EXTRAIT:

Il faut donc garder en tête qu’on parle ici d’écarts entre des moyennes, de degrés de croyance plutôt que d’adhésion totale ou nulle, et qu’il existe tout un monde de différences d’un individu à l’autre. Mais la tendance générale reste quand même clairement qu’une théorie de la conspiration vient rarement seule : si l’on prête foi à l’une, on croit souvent à plusieurs.
Et l’explication est très simple. Pour diverses raisons, certaines personnes sont juste prédisposées à voir des complots un peu n’importe où, et cela va teinter leur jugement et leur perception du monde entier, pas juste dans un dossier en particulier.
Ça peut être des traits cognitifs comme un recours accru à la pensée intuitive (se «fier à son instinct», à sa première impression) plutôt qu’à la pensée dite analytique (plus rigoureuse), les deux n’étant pas uniformément réparties chez tout le monde. Certains traits de personnalités peuvent aussi rendre plus vulnérables — plusieurs études ont par exemple trouvé que les narcissiques (gens qui ont une idée grandiose d’eux-mêmes, ou du moins qui le projettent) semblent plus attirés par les théories de la conspiration, que ce soit parce qu’ils ont mal à se corriger quand ils sont dans l’erreur ou que le fait d’avoir une opinion relativement rare leur donne l’impression d’être uniques et/ou supérieurs.
Mais il faut faire attention de ne pas psychiatriser le conspirationnisme. D’une part parce que ses tenants n’ont pas toujours complètement tort puisque, après tout, d’authentiques complots ont déjà eu lieu et qu’il y en aura toujours. Et d’autre part parce que ces idées-là sont quand même assez répandues : d’un pays à l’autre, divers sondages montrent qu’entre 20 et 40 % des adultes croient à une forme ou une autre de conspiration — et ce n’est pas vrai qu’on va considérer un tiers de nos concitoyens comme «malades mentaux» sur cette base, même si c’est malheureusement ce qu’un certain nombre de gens font sur les réseaux sociaux.

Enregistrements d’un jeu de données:
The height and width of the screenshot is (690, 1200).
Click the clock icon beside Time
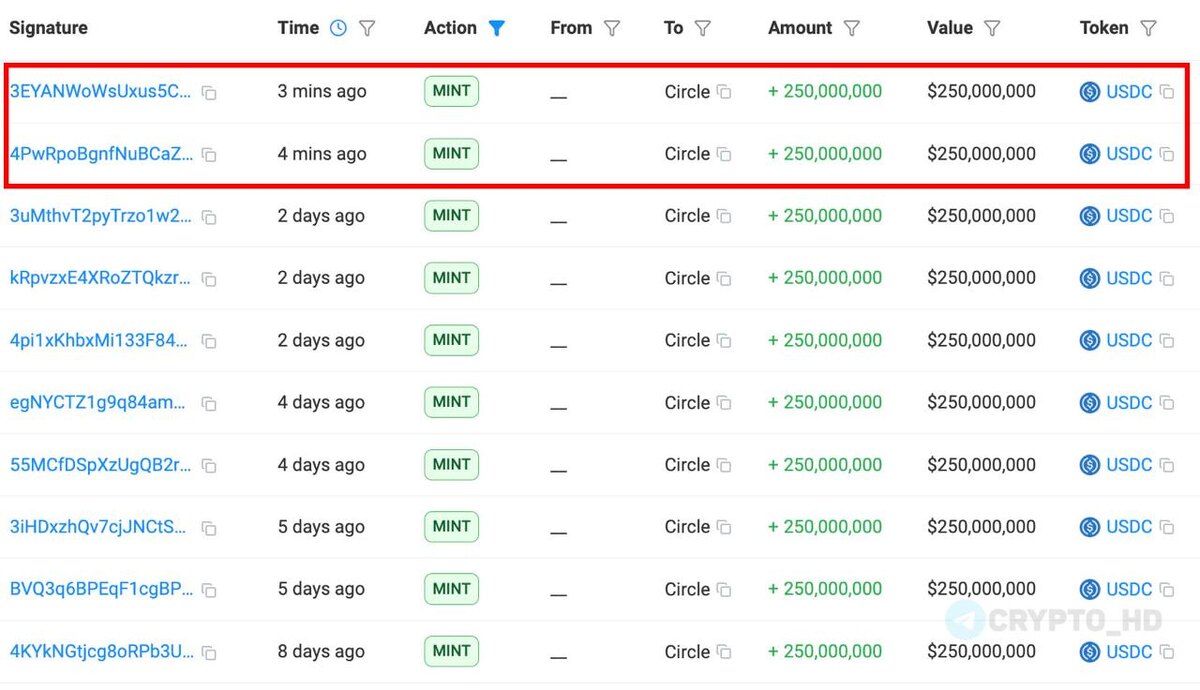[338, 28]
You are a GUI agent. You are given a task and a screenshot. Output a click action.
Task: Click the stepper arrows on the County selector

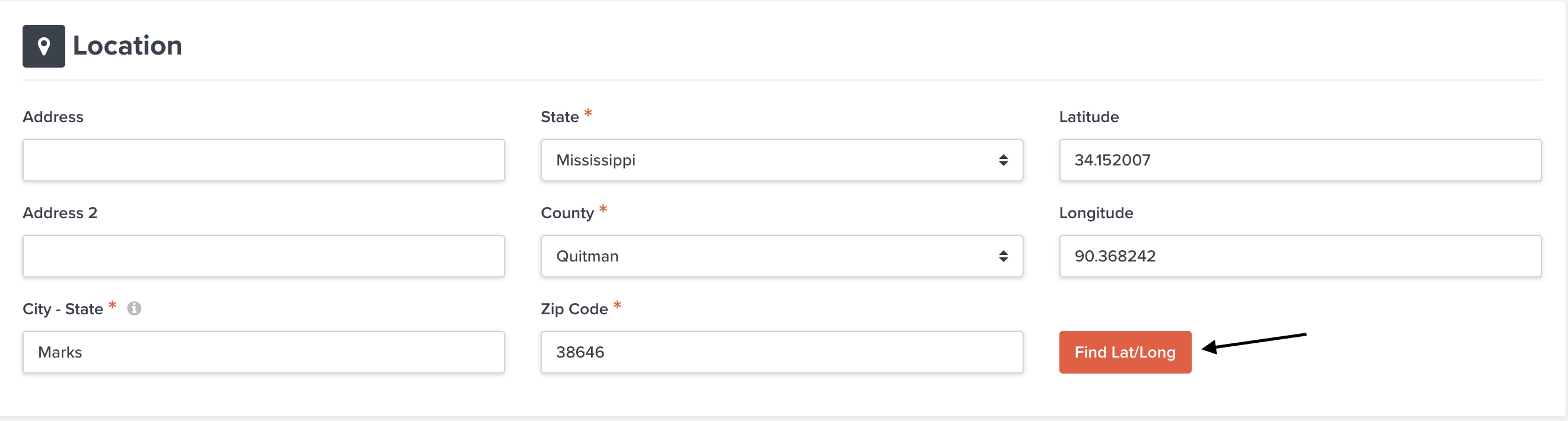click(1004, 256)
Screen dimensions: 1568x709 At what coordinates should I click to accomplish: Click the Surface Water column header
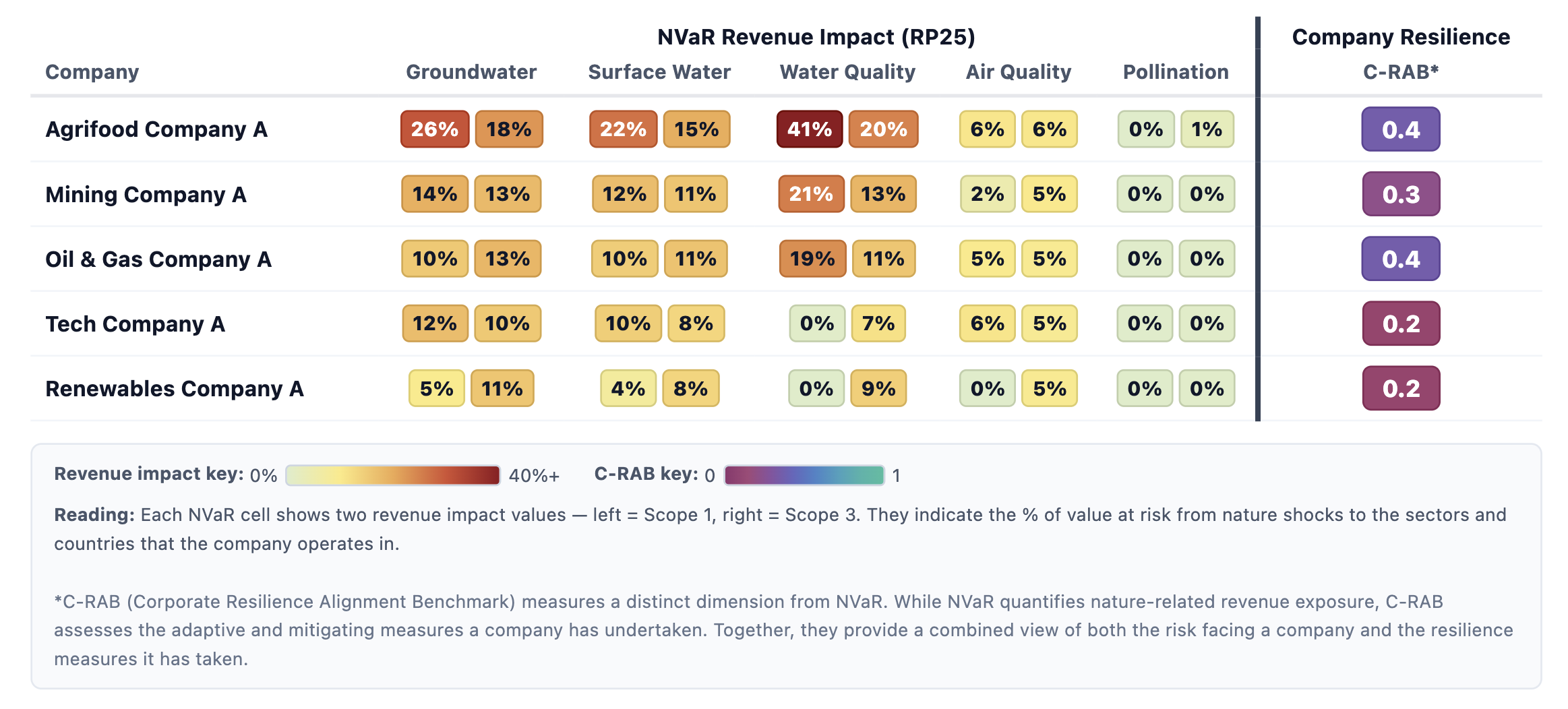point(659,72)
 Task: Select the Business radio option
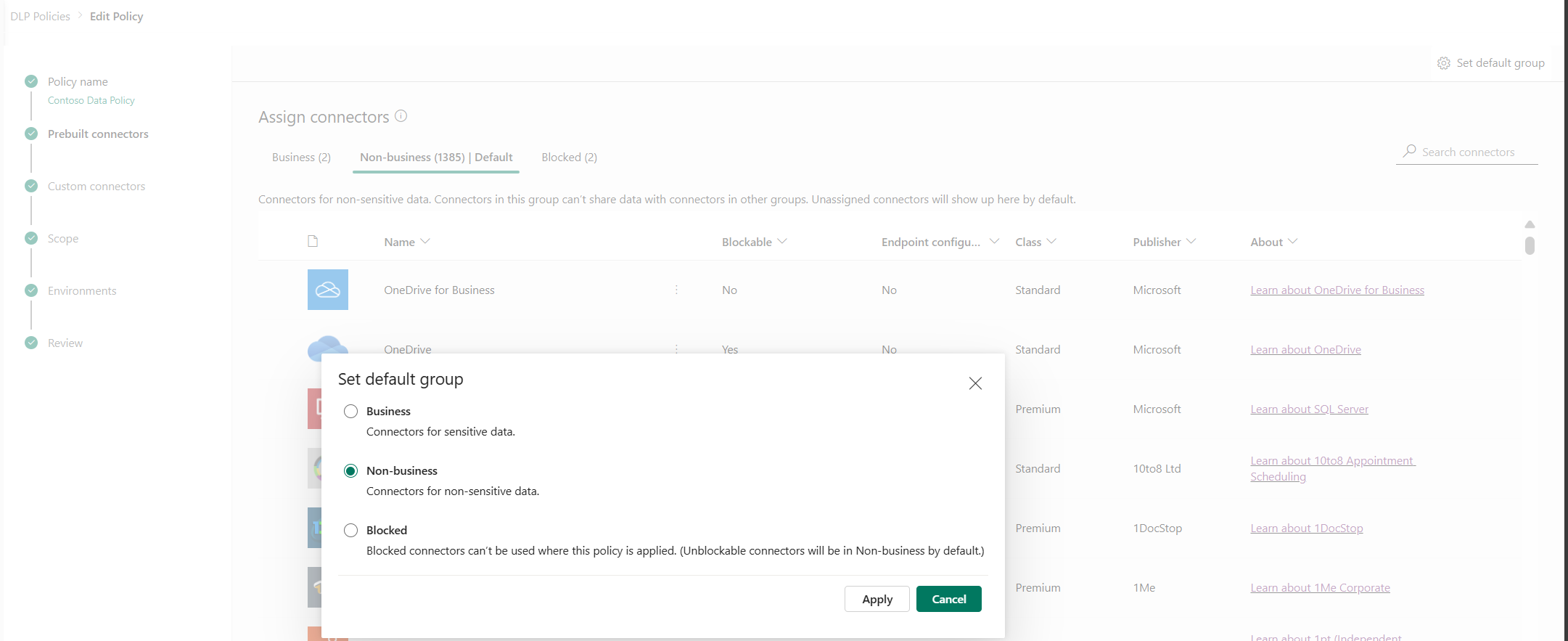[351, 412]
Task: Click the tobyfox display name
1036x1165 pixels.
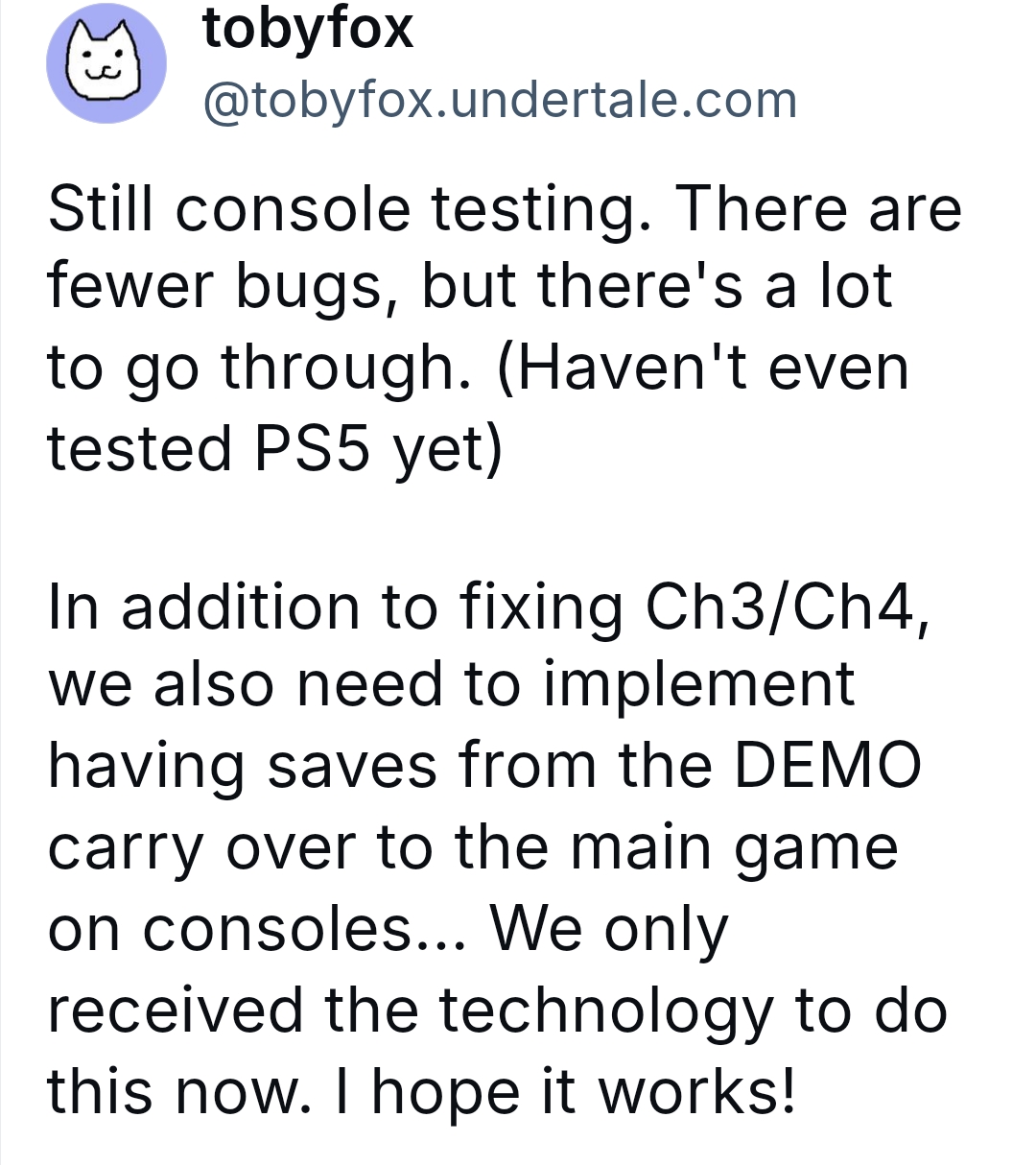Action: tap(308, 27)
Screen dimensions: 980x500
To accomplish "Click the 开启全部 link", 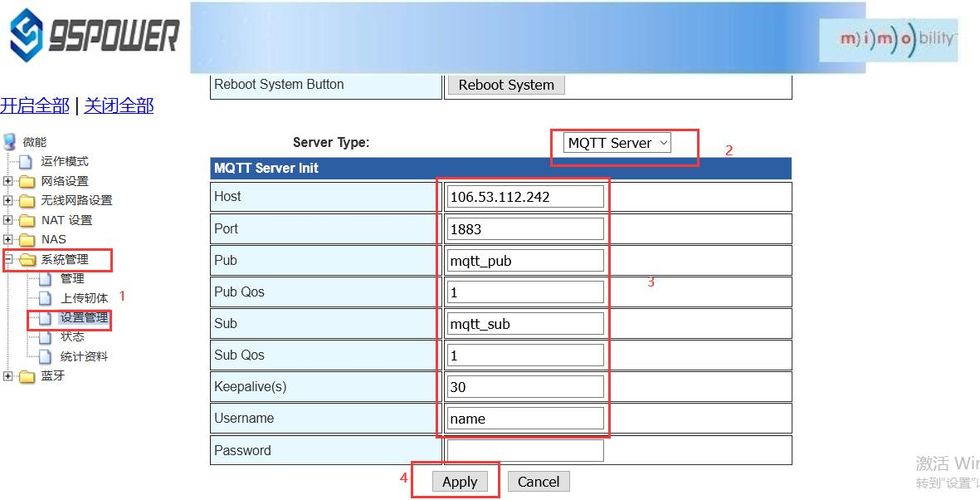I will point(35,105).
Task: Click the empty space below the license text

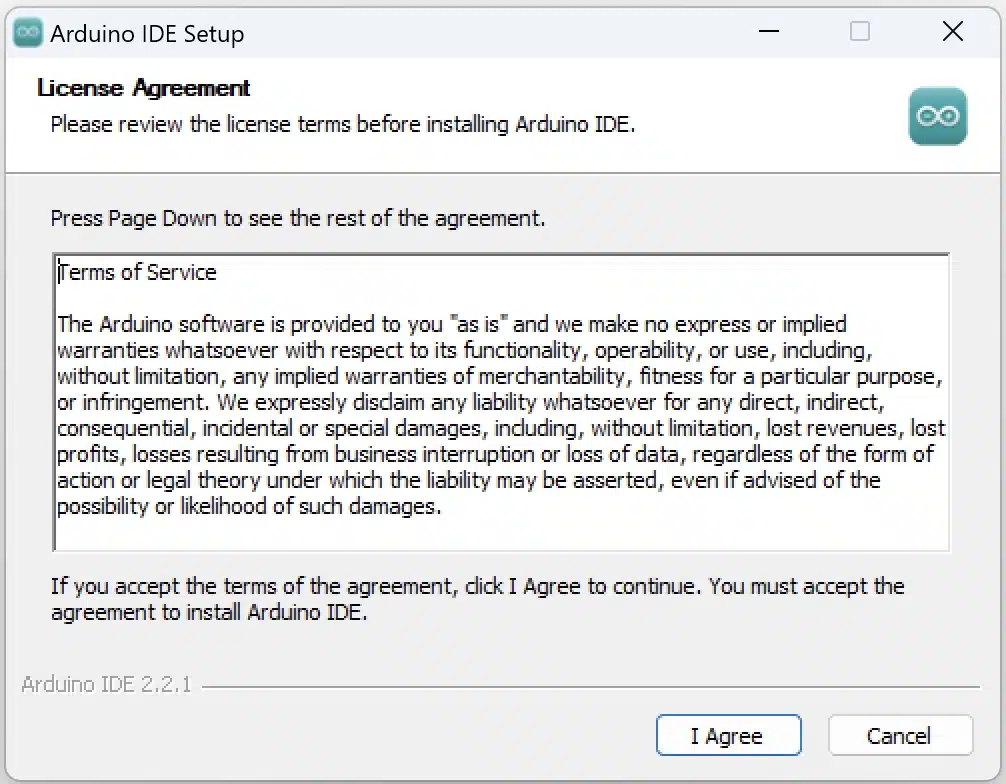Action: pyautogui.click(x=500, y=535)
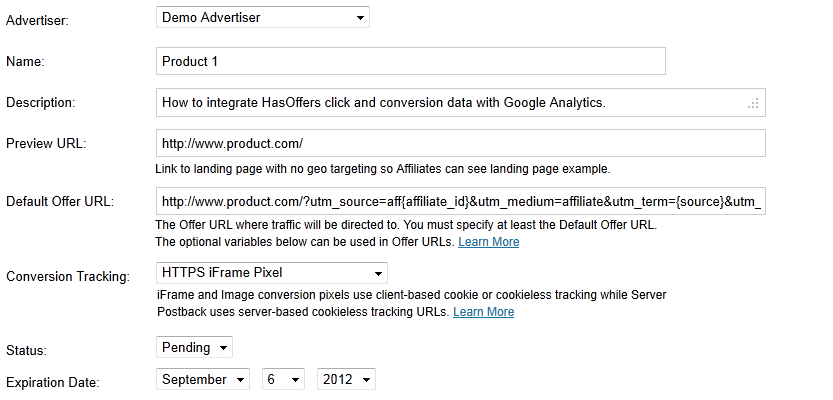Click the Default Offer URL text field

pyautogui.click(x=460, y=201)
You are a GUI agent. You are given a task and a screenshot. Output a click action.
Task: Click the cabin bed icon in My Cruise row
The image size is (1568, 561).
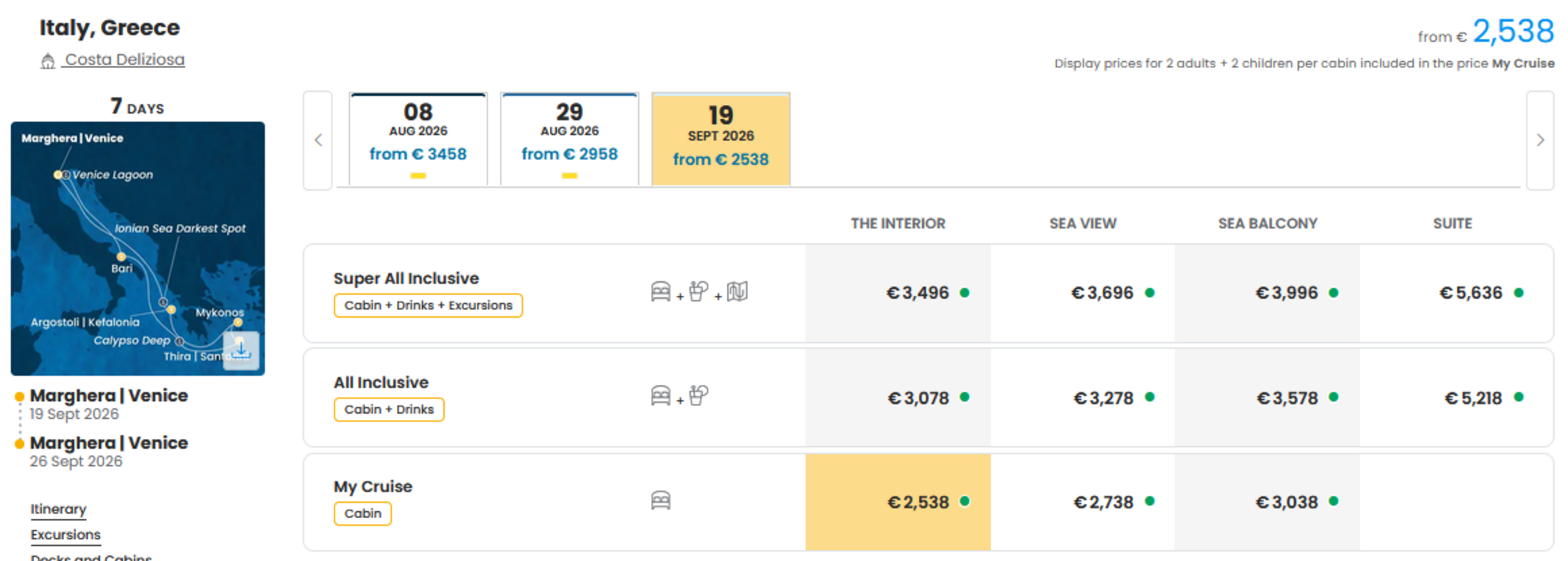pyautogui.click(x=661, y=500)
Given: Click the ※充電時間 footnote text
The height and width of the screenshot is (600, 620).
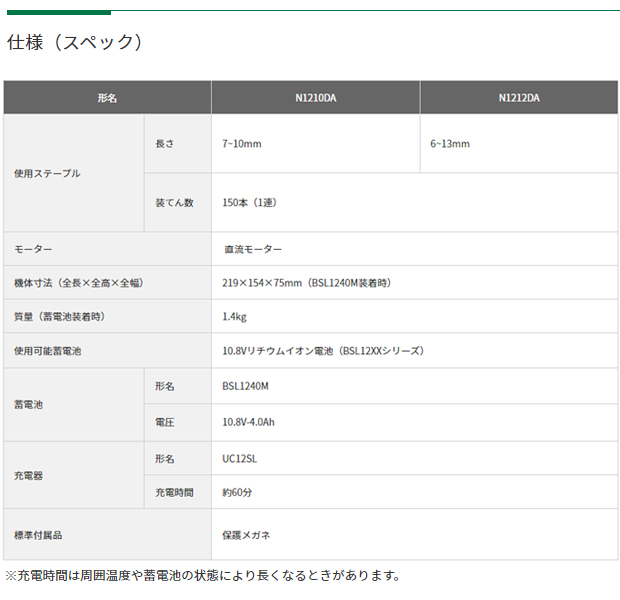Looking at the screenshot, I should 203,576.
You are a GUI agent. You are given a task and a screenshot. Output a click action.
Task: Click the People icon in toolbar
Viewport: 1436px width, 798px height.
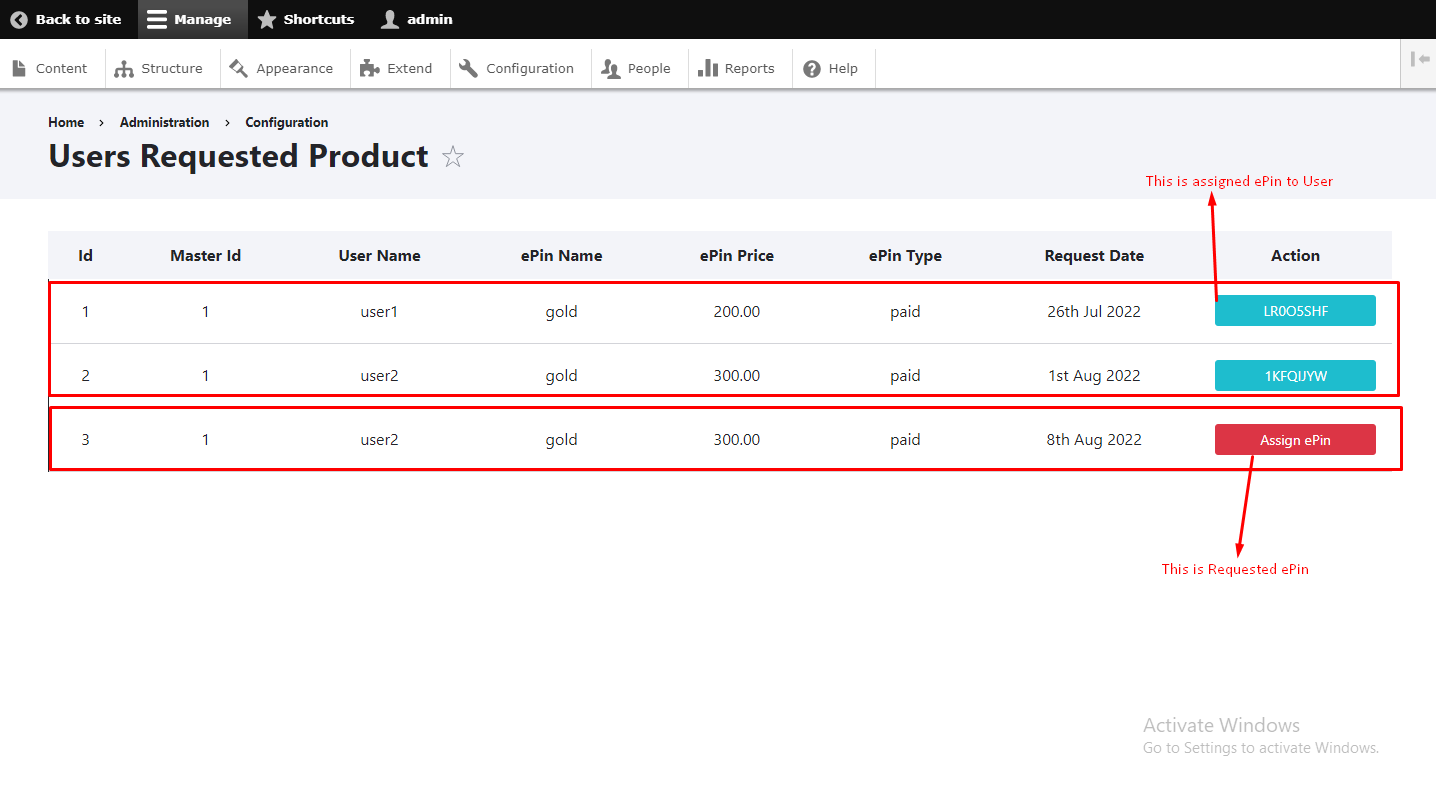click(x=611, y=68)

CONSIGNES:
[A] Indiquez si chacune des affirmations suivantes concorde avec l’extrait sur le conspirationnisme, en répondant par oui ou par non et en citant les mots du texte qui le montrent. (i) Les narcissiques semblent plus attirés par les théories de la conspiration. (ii) La pensée intuitive est décrite comme plus rigoureuse que la pensée analytique. (iii) D’après des sondages, plus de la moitié des adultes croient à une forme de conspiration.
[B] Rédigez la suite de l’extrait sur le conspirationnisme en partant de sa dernière phrase.

CORRIGÉ:
[A]
(i) Oui : « semblent plus attirés par les théories de la conspiration ».
(ii) Non : « plutôt qu’à la pensée dite analytique (plus rigoureuse) ».
(iii) Non : « entre 20 et 40 % des adultes croient à une forme ou une autre de conspiration ».

[B]
En outre, plusieurs facteurs importants qui poussent vers le conspirationnisme (ou en éloignent) n’ont rien de psychologiques, mais sont d’ordre plutôt sociologiques. Ainsi, les groupes marginalisés et le fait d’avoir été victime de discrimination sont associés à une croyance accrue dans certaines de ces théories, du moins celles qui ont un lien direct avec le groupe d’appartenance. De même, tout indique que l’instruction protège en partie contre ces croyances, même si l’effet est loin d’être absolu, on s’entend — après tout, il y a des gens très instruits dont la pensée est très complotiste.
Il est donc possible, oui, que le fait de croire à l’une ou l’autre théorie de la conspiration s’accompagne chez certaines personnes d’une méfiance à l’égard de l’eau du robinet, car celle-ci a elle aussi été l’objet de toutes sortes de théories plus ou moins fumeuses dans le passé. L’ajout de fluorure dans l’eau potable pour réduire la carie dentaire, par exemple, a été décrit comme une machination communiste visant à réduire la population des pays libres, comme une entourloupe de compagnies voulant se débarrasser de leurs déchets industriels, et ainsi de suite.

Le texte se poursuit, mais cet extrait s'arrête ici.